The data below:
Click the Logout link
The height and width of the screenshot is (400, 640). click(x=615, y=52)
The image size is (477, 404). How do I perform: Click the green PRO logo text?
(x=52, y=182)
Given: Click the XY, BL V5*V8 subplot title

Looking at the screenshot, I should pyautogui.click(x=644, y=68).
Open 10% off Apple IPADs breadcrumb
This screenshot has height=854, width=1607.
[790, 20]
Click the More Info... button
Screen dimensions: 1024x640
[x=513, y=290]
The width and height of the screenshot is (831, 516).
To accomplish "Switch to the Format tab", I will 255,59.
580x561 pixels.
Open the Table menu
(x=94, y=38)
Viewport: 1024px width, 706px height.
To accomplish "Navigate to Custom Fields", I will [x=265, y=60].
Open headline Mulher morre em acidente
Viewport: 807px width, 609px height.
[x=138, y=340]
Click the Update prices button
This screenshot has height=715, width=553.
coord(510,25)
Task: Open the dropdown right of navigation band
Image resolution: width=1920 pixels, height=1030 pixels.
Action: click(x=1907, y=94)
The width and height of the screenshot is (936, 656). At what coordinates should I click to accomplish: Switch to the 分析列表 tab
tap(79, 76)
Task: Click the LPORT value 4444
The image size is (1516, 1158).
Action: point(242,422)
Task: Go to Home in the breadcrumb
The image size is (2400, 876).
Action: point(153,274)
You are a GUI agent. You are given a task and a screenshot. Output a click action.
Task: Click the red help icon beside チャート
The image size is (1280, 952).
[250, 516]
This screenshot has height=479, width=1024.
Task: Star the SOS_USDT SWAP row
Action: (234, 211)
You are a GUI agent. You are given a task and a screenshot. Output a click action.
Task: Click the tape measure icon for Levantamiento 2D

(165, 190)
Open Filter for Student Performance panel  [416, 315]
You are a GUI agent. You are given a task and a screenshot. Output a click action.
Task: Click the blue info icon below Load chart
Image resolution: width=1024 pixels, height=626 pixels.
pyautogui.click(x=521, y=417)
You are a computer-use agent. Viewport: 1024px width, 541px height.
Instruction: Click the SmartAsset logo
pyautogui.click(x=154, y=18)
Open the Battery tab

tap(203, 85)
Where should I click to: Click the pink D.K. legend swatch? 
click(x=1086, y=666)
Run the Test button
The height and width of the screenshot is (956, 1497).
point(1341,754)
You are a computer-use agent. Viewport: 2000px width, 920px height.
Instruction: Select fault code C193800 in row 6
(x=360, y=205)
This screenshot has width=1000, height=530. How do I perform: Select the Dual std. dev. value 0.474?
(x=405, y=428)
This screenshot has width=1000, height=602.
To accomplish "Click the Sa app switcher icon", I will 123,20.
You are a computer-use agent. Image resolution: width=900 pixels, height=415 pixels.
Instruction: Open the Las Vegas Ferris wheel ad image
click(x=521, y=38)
End of The data.
### Required work
Set down exactly the line with "This screenshot has width=1000, height=602." and each line after it up to the end of the records, adding nothing.

### Result
This screenshot has width=1000, height=602.
To accomplish "Click the Sa app switcher icon", I will 123,20.
You are a computer-use agent. Image resolution: width=900 pixels, height=415 pixels.
Instruction: Open the Las Vegas Ferris wheel ad image
click(x=521, y=38)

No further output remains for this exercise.